[Opening INPUT FOR THIS TASK section]
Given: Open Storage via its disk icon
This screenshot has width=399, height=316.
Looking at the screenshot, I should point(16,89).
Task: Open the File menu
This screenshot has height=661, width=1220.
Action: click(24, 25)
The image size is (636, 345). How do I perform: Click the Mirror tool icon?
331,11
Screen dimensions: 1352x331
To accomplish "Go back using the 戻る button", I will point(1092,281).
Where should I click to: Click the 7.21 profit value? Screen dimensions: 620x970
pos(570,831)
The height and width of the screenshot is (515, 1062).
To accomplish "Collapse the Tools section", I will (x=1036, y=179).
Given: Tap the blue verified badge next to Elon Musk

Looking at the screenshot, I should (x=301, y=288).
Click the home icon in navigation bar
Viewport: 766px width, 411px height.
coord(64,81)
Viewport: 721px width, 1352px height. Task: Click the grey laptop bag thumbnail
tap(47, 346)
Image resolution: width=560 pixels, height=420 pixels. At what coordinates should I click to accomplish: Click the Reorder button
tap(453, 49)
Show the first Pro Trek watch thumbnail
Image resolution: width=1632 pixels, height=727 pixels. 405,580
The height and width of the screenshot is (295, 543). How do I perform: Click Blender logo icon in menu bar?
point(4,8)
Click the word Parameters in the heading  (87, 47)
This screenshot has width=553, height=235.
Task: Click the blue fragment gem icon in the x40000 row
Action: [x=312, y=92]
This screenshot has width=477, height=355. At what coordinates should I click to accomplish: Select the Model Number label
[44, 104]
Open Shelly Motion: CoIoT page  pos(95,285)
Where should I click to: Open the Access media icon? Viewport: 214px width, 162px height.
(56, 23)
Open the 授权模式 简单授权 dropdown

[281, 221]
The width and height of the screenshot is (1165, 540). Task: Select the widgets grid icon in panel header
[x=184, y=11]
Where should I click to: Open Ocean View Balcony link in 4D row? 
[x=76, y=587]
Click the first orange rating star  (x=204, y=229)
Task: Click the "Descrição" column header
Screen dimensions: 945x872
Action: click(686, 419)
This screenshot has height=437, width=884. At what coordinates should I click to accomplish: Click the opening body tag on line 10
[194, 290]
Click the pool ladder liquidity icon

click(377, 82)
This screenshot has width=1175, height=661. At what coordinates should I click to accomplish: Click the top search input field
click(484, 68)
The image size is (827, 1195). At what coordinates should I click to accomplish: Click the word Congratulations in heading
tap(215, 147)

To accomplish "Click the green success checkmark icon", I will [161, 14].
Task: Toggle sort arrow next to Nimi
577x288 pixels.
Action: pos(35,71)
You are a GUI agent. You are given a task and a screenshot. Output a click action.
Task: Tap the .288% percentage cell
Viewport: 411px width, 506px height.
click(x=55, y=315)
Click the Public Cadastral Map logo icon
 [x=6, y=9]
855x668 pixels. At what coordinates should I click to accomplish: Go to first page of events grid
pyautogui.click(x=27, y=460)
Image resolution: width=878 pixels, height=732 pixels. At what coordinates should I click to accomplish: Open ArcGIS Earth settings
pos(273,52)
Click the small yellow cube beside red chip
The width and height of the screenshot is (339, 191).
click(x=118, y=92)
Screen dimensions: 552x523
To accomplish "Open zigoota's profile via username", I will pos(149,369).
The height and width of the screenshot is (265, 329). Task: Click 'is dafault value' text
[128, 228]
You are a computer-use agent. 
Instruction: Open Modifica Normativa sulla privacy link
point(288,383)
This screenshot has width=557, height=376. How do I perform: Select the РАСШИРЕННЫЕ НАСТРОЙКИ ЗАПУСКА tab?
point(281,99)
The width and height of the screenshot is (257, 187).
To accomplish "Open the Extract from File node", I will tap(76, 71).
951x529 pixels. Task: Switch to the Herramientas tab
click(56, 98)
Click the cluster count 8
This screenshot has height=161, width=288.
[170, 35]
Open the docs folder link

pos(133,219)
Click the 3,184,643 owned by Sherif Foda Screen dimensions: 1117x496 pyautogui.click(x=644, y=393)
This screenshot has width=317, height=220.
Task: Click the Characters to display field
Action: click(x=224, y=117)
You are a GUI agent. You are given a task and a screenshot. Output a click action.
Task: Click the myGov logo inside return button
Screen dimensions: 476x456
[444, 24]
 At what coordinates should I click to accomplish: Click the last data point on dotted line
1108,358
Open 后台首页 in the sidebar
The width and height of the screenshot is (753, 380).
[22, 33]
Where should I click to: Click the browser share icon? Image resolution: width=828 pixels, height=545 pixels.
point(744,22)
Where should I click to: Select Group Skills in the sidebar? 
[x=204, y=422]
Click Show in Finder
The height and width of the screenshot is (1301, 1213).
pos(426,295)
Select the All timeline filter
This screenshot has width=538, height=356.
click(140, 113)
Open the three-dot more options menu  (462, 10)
[Closing INPUT FOR THIS TASK section]
» WHAT TO DO
Report each line in the data above that holds the word "will" by copying it.

» ANSWER TO THE EXERCISE
To accomplish "Go back using the 戻る button", I will point(1092,281).
To accomplish "Collapse the Tools section", I will (x=1036, y=179).
To accomplish "Click the green success checkmark icon", I will [161, 14].
To accomplish "Open zigoota's profile via username", I will pos(149,369).
To accomplish "Open the Extract from File node", I will tap(76, 71).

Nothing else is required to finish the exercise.